Le chef d’œuvre de Taniguchi
transposé à l’écran, en l’adaptant
pour que l’action ne se passe plus au Japon, mais en France,
était-ce une si bonne idée que cela ?
Le postulat de départ, qu’il faut accepter pour plonger
dans le récit, est digne d’une histoire fantastique aux
limites du ridicule : un homme se retrouve projeté dans son
adolescence, en conservant toute sa conscience d’homme adulte…
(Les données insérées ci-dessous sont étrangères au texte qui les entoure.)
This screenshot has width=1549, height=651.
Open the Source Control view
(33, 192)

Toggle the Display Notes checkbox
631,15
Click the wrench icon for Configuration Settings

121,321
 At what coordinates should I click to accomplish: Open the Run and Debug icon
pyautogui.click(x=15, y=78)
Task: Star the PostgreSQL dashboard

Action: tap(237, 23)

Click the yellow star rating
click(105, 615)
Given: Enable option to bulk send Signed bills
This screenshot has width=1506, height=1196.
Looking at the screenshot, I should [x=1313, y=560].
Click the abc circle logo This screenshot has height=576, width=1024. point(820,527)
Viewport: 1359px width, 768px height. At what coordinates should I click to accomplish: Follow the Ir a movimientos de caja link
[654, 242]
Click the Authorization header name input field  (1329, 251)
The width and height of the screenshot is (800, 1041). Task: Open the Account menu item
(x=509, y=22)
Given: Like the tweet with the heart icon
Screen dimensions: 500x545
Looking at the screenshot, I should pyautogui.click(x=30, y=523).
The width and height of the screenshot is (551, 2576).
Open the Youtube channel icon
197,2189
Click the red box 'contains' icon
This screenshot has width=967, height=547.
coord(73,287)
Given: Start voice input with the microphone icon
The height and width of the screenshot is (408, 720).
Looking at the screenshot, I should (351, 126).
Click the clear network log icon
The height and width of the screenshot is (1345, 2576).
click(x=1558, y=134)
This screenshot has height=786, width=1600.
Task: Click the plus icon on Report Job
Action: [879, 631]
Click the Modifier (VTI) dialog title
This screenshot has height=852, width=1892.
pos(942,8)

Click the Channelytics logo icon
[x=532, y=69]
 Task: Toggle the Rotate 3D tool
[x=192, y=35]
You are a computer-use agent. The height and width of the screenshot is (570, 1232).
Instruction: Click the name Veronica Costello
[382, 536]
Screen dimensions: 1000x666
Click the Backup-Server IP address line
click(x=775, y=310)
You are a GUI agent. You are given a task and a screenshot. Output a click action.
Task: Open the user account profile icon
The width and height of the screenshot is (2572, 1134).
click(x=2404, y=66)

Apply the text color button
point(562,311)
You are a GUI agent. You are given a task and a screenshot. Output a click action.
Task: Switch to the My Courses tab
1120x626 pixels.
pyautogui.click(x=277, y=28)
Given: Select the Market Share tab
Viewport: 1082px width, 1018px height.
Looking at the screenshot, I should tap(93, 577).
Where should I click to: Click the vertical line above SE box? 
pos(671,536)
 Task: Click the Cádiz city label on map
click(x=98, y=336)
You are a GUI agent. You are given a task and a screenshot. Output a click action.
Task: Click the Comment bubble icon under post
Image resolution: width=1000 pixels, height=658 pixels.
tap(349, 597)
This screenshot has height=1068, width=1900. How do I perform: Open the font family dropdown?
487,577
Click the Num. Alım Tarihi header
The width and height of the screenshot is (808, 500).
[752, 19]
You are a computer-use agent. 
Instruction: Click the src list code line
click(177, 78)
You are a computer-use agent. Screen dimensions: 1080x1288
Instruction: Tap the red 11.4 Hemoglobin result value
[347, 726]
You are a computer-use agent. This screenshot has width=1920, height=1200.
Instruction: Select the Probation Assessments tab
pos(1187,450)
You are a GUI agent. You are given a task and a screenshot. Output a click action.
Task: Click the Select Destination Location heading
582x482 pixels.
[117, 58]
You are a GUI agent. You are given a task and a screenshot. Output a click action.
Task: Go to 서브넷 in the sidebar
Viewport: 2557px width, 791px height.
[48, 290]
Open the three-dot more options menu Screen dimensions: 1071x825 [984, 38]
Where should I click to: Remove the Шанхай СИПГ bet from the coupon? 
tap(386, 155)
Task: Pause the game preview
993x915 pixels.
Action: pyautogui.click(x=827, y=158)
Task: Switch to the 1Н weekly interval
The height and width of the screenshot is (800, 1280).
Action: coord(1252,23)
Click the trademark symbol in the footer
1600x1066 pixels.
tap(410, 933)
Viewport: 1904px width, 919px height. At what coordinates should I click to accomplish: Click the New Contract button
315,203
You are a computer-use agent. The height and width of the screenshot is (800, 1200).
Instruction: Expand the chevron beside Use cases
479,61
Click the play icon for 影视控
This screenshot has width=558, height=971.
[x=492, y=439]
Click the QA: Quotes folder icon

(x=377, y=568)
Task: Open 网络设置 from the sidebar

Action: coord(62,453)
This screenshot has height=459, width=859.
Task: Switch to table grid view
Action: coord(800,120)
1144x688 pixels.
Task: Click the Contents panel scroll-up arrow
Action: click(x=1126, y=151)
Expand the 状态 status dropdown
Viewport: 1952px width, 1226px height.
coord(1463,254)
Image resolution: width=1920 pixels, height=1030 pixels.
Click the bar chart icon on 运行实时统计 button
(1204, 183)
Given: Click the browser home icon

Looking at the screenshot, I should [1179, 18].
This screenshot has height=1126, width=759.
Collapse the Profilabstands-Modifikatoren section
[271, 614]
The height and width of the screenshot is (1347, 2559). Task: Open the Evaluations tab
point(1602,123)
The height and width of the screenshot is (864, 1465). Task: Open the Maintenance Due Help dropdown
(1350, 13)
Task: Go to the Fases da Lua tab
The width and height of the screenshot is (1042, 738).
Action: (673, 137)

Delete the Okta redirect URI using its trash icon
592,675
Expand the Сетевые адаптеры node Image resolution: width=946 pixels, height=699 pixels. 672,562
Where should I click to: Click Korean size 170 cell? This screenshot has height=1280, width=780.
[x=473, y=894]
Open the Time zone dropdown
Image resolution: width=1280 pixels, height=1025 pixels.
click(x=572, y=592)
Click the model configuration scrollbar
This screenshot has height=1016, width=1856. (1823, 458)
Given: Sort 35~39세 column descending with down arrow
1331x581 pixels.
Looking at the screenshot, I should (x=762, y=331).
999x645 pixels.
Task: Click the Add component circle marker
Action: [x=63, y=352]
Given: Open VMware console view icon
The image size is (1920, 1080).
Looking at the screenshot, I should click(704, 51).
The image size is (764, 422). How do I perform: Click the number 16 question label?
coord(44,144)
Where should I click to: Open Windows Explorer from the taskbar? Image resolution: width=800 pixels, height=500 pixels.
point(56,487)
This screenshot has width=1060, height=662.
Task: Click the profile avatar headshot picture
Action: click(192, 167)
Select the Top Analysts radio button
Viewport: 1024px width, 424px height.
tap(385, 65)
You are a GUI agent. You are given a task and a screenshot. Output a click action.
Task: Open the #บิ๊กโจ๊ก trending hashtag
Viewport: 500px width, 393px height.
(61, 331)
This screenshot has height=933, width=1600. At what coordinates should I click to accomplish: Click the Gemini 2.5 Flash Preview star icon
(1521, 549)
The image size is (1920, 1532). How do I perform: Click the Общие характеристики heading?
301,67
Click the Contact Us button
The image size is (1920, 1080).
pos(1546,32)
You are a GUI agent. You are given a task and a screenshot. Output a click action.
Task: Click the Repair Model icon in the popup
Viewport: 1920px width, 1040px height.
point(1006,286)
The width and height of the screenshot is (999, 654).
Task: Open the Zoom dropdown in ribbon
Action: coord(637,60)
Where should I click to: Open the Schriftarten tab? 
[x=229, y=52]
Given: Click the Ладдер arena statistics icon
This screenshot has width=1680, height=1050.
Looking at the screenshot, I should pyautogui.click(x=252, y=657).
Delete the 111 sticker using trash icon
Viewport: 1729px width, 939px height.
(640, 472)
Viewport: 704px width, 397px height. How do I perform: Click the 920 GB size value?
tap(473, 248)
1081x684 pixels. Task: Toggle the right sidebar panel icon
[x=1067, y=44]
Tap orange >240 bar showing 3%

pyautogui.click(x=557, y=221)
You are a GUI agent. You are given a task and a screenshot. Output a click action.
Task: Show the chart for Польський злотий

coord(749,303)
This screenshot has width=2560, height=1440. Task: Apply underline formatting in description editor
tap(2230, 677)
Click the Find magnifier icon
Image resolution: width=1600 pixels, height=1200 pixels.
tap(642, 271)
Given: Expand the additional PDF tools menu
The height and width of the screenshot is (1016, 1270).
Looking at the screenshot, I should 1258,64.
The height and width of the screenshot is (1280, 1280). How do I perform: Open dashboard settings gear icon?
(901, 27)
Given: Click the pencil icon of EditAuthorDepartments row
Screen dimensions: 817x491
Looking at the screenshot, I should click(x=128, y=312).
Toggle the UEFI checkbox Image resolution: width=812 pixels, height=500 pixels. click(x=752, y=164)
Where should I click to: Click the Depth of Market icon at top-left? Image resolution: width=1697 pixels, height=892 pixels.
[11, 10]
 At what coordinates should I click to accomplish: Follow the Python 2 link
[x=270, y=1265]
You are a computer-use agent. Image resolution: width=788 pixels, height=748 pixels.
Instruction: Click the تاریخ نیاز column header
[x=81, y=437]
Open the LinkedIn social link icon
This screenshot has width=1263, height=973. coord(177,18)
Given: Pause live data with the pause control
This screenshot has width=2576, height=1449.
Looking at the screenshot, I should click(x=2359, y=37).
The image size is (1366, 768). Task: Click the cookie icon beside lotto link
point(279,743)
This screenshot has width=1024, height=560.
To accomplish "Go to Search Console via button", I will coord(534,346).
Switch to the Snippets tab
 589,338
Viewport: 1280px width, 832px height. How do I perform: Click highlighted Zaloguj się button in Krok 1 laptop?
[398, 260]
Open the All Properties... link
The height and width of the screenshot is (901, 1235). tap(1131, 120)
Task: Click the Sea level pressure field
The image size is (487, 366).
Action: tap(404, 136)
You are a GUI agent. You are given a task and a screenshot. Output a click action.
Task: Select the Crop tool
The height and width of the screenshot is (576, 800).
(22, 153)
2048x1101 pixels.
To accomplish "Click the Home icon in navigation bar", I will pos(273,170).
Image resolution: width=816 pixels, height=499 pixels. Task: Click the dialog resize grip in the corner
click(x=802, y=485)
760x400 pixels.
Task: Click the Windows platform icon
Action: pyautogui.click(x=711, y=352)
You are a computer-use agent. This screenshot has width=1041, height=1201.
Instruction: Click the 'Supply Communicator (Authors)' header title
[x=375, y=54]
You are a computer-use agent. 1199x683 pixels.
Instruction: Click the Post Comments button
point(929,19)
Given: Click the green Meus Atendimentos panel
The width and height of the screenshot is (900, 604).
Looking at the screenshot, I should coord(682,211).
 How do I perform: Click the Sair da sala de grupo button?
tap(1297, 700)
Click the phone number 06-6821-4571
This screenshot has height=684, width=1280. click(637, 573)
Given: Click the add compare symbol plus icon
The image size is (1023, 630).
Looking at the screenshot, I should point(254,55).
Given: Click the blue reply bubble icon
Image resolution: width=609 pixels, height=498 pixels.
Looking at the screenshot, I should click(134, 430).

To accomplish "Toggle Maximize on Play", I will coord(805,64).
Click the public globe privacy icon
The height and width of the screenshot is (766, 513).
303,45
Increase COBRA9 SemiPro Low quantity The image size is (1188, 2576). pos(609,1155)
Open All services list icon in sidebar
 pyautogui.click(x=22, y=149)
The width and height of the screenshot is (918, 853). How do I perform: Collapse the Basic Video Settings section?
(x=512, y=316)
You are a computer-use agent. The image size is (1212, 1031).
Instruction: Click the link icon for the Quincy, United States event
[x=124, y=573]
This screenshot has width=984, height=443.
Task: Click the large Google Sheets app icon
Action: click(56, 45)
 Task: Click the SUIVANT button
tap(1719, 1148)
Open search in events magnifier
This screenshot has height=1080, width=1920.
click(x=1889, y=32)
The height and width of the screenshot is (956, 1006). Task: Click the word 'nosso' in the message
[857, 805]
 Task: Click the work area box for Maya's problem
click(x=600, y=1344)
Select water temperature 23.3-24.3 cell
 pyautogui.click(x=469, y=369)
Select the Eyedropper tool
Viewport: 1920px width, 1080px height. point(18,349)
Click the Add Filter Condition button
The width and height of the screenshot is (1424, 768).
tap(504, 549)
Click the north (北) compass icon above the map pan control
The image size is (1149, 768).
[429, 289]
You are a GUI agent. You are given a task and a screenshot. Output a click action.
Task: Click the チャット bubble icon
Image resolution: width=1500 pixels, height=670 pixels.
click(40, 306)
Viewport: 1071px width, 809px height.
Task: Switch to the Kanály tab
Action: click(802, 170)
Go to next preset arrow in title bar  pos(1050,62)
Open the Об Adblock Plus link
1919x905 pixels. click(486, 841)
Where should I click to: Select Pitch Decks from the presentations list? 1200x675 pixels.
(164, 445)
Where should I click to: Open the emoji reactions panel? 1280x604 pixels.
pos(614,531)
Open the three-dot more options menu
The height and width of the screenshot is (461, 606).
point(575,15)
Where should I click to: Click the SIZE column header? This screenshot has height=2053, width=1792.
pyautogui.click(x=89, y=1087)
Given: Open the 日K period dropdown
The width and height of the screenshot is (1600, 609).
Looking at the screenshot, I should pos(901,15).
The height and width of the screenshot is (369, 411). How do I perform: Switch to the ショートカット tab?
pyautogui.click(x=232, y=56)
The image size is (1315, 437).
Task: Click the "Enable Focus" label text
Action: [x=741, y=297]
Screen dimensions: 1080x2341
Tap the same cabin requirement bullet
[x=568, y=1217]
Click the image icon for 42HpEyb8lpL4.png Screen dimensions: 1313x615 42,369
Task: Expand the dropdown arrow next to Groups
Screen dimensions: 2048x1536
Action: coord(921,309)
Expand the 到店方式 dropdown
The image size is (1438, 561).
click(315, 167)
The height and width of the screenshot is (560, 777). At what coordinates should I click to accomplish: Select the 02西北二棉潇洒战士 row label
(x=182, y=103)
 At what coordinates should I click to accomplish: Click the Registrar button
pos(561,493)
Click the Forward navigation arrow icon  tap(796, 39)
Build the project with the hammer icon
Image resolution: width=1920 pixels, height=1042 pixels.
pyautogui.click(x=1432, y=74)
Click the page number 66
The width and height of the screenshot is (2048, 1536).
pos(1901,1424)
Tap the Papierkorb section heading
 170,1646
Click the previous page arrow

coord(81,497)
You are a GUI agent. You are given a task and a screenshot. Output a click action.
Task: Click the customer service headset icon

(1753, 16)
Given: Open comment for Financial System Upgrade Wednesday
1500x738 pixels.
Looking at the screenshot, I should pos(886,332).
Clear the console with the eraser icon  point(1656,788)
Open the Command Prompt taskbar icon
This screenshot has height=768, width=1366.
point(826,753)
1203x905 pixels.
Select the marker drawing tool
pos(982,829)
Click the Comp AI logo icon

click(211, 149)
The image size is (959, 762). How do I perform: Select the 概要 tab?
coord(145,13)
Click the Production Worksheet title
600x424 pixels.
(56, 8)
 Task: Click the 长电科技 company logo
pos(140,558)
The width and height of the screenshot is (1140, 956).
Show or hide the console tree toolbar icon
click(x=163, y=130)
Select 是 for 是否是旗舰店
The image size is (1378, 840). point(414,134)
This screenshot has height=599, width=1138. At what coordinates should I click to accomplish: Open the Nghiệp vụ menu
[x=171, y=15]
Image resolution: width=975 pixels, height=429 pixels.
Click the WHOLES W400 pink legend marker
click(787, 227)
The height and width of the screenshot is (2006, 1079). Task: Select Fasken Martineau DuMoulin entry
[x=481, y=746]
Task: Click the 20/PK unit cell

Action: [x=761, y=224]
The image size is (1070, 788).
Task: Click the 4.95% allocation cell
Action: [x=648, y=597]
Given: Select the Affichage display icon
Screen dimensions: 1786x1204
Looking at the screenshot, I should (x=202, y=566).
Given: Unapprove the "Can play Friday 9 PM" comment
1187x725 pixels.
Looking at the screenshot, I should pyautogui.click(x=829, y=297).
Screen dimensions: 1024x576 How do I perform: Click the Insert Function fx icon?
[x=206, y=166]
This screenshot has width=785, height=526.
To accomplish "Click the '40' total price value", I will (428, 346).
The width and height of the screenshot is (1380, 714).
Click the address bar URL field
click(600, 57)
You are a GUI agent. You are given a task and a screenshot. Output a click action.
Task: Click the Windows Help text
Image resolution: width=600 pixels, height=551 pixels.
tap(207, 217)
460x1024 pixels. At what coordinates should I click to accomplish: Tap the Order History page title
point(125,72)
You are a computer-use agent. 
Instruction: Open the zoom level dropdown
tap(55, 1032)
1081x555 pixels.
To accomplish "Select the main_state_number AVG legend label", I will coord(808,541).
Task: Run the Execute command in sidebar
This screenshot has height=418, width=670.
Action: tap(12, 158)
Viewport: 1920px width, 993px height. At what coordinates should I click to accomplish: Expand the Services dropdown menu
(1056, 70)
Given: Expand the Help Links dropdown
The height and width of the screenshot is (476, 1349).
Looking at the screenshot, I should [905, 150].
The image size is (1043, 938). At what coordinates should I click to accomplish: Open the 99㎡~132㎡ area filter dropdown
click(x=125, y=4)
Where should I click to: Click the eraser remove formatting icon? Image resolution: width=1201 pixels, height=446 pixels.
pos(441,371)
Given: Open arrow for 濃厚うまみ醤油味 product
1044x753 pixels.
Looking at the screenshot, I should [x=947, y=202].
Dans la bande dessinée, le passage se faisait en douceur, avec
une poésie légère, comme si c’était
naturel. Le dessin, le découpage, le texte "off",
tout était intelligent, on pouvait y croire juste ce qu’il
fallait pour adhérer à ce qui allait prolonger ce saut
dans le temps. Il n’est pas question d’une aventure scientifique
rigolote, comme dans "Retour vers le futur", c’est
simplement une rêverie profondément réelle, comme
sait si bien le faire Taniguchi qui, au bout du compte, ne donne pas
de clés pour expliquer ce qui s’est passé, songe,
illumination, voyage dans le temps…
Dans cette adaptation, un des rares mérites est d’avoir
gardé cette absence d’explication. Mais la reconstitution
des années 60 semble avoir monopolisé toute l’énergie
du réalisateur. Les deux parties (avant, puis après
son saut dans le temps) où l’on voit le héros
adulte (Pascal Greggory, qui a l’air de se demander ce qu’il
fait là) n’ont pas de consistance, presque pas de réalité,
on y sent un mystère décalé, tout le monde joue
un peu faux, les images sont froides et tristes, on ne comprend pas
vraiment pourquoi. La projection dans le passé réchauffe
l’atmosphère, mais tout est beaucoup trop joli, soigné,
alors que dans le même temps, il n’y a pas l’émerveillement
ressenti par le héros dans la BD… L’histoire dans
le film respecte le récit original, même si les adaptateurs
ont été obligés de simplifier, de raccourcir
ou de supprimer certains passages.
Une fois de plus, le passage BD cinéma s’accompagne d’une
perte de ce quelque chose d’indéfinissable inhérent
au 9ème art, toute la part d’imaginaire que le lecteur
doit activer, presque de façon inconsciente, pour recréer
les images manquantes (tout ce qu’il y a entre les cases, et
le hors-cadre). Il faut sans doute, pour que cette perte soit compensée
par ce que le cinéma peut apporter, une grande richesse visuelle
ou une créativité sans bornes de la part du réalisateur.